Your instructions: Could you carry the pivot-point article below further, starting right after its last sentence?

Passage to read:
Trading requires reference points (support and resistance), which are used to determine when to enter the market, place stops and take profits. However, many beginning traders divert too much attention to technical indicators such as moving average convergence divergence (MACD) and relative strength index (RSI) (to name a few) and fail to identify a point that defines risk. Unknown risk can lead to margin calls, but calculated risk significantly improves the odds of success over the long haul.
One tool that actually provides potential support and resistance and helps minimize risk is the pivot point and its derivatives. In this article, we'll argue why a combination of pivot points and traditional technical tools is far more powerful than technical tools alone and show how this combination can be used effectively in the FX market.
Pivot Points 101
Originally employed by floor traders on equity and futures exchanges, pivot point have proved exceptionally useful in the FX market. In fact, the projected support and resistance generated by pivot points tends to work better in FX (especially with the most liquid pairs) because the large size of the market guards against market manipulation. In essence, the FX market adheres to technical principles such as support and resistance better than less liquid markets. (For related reading, see Using Pivot Points For Predictions and Pivot Strategies: A Handy Tool.)
Calculating Pivots
Pivot points can be calculated for any time frame. That is, the previous day's prices are used to calculate the pivot point for the current trading day.

(Items listed in a dataset)
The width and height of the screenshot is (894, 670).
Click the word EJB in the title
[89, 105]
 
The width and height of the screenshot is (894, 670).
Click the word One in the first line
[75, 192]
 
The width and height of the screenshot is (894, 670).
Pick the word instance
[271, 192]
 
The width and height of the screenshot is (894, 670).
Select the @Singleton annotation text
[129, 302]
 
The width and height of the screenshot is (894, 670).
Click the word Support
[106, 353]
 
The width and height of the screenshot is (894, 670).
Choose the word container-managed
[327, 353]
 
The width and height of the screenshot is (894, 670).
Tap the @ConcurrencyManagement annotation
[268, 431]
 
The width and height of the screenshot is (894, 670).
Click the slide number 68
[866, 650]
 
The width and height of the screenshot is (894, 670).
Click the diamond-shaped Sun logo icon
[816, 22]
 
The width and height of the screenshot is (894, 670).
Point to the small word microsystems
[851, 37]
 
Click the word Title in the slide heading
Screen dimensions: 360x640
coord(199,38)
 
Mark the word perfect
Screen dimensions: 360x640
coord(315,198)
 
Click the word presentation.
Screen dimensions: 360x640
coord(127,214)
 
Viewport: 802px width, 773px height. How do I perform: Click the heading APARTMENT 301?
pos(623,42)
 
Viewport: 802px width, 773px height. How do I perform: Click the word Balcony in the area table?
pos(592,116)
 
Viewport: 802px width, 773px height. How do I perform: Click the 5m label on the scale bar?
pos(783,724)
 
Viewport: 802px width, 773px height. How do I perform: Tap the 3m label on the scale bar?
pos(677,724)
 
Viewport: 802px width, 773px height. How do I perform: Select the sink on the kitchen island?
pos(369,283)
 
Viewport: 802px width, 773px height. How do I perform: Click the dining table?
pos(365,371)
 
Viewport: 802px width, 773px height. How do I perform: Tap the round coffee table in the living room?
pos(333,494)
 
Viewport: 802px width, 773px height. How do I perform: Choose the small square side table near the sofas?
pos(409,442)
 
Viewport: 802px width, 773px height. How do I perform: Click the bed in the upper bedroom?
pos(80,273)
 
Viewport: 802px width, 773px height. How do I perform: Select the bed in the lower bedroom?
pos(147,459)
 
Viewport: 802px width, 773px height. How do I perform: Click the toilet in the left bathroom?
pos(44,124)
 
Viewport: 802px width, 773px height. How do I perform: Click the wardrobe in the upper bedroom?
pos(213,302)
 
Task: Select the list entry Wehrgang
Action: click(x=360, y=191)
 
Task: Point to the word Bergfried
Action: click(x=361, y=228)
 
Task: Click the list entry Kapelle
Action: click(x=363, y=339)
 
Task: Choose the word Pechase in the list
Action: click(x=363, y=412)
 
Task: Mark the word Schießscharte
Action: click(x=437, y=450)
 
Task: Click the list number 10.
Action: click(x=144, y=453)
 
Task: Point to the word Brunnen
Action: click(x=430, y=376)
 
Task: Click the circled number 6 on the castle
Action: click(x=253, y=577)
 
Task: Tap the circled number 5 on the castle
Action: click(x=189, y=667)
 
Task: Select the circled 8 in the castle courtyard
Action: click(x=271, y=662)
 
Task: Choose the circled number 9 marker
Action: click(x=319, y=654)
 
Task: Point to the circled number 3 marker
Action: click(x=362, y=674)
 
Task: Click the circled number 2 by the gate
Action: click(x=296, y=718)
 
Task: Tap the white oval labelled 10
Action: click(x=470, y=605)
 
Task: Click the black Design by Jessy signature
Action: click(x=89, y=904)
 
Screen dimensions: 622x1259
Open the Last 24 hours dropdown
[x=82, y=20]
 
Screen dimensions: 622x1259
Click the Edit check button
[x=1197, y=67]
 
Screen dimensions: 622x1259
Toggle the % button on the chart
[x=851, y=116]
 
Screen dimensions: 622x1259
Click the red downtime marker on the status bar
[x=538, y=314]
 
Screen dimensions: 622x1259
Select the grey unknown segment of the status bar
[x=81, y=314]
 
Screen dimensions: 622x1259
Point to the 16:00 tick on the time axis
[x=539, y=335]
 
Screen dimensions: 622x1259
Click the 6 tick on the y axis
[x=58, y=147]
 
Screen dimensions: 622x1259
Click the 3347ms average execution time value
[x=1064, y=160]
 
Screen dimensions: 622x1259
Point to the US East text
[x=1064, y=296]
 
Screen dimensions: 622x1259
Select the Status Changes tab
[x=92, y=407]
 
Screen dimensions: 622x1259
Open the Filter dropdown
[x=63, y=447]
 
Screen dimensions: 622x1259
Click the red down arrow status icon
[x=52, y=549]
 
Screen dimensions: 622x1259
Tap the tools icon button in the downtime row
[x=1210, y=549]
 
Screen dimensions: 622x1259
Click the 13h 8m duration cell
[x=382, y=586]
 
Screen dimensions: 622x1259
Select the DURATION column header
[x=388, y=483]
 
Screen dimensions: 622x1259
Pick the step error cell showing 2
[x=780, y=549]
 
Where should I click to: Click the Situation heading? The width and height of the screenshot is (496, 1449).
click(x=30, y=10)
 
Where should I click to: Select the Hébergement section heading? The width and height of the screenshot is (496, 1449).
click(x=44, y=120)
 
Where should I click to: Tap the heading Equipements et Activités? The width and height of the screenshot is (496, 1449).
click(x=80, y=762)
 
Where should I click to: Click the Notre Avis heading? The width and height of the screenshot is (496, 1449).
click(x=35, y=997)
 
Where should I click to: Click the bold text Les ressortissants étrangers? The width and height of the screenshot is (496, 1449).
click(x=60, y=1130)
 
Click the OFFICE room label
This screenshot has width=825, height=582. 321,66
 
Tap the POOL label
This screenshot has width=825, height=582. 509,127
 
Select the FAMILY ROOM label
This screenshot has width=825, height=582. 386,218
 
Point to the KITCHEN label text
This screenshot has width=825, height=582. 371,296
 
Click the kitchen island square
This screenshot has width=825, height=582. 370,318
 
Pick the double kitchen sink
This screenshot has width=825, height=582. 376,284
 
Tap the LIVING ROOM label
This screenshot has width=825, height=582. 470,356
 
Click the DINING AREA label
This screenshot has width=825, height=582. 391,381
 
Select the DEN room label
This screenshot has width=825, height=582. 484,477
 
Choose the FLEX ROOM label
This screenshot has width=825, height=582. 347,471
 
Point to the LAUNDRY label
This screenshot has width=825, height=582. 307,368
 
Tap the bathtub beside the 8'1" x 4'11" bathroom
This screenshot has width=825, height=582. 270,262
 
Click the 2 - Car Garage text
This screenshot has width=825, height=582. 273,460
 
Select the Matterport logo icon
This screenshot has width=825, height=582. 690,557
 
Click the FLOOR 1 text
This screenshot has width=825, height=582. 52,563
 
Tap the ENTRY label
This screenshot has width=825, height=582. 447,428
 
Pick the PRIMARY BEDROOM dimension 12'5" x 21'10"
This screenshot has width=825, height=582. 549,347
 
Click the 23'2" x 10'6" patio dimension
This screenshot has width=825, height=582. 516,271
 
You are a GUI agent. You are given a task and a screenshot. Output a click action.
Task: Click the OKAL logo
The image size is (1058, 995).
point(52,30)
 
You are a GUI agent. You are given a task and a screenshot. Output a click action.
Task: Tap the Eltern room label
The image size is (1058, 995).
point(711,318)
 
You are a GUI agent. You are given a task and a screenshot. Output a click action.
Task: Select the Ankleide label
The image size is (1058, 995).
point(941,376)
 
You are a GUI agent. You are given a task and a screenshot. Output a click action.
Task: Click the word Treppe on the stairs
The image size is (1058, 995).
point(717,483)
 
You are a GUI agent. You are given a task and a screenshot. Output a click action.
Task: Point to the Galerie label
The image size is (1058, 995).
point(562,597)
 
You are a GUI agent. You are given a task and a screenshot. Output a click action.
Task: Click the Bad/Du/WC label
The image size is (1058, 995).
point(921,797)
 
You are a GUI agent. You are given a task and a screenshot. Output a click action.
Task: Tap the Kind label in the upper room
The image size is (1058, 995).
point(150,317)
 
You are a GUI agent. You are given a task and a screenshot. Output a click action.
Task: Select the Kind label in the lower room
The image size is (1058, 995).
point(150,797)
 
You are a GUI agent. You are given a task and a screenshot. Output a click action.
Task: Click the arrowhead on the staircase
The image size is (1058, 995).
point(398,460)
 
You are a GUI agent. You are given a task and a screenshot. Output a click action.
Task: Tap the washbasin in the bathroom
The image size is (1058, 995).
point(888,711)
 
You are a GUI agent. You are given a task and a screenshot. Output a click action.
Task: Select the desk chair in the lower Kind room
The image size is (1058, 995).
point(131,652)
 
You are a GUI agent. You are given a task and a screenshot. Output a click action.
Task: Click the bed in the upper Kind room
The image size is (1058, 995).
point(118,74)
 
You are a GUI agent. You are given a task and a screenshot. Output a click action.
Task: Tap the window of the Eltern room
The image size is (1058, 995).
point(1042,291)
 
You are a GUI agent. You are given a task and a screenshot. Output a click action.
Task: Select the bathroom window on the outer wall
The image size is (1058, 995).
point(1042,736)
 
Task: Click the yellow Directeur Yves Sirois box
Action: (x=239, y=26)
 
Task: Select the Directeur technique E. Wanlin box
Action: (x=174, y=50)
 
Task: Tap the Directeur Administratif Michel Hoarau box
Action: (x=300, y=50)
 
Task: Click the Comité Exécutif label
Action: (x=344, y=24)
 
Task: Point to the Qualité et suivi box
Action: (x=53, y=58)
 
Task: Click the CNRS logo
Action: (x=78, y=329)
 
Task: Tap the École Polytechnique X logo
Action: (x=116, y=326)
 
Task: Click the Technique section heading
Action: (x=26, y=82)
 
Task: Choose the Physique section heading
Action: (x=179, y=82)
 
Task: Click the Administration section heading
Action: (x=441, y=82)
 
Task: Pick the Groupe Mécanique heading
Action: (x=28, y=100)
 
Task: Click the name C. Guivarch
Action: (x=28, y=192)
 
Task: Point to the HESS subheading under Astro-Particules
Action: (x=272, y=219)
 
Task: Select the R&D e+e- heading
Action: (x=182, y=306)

Result of this exercise:
Pivot Point for Current = High (previous) + Low (previous) + Close (previous) 3 
The pivot point can then be used to calculate estimated support and resistance for the current trading day.
Resistance 1 = (2 x Pivot Point) – Low (previous period) Support 1 = (2 x Pivot Point) – High (previous period) Resistance 2 = (Pivot Point – Support 1) + Resistance 1 Support 2 = Pivot Point – (Resistance 1 – Support 1) Resistance 3 = (Pivot Point – Support 2) + Resistance 2 Support 3 = Pivot Point – (Resistance 2 – Support 2) 
To get a full understanding of how well pivot points can work, compile statistics for the EUR/USD on how distant each high and low has been from each calculated resistance (R1, R2, R3) and support level (S1, S2, S3).
To do the calculation yourself:
 Calculate the pivot points, support levels and resistance levels for x number of days.
 Subtract the support pivot points from the actual low of the day (Low – S1, Low – S2, Low – S3).
 Subtract the resistance pivot points from the actual high of the day (High – R1, High – R2, High – R3).
 Calculate the average for each difference.
The results since the inception of the euro (January 1, 1999, with the first trading day on January 4, 1999):
 The actual low is, on average, 1 pip below Support 1
 The actual high is, on average, 1 pip below Resistance 1
 The actual low is, on average, 53 pips above Support 2
 The actual high is, on average, 53 pips below Resistance 2
 The actual low is, on average, 158 pips above Support 3
 The actual high is, on average, 159 pips below Resistance 3
Judging Probabilities
The statistics indicate that the calculated pivot points of S1 and R1 are a decent gauge for the actual high and low of the trading day.
Going a step farther, we calculated the number of days that the low was lower than each S1, S2 and S3 and the number of days that the high was higher than the each R1, R2 and R3.
The result: there have been 2,026 trading days since the inception of the euro as of October 12, 2006.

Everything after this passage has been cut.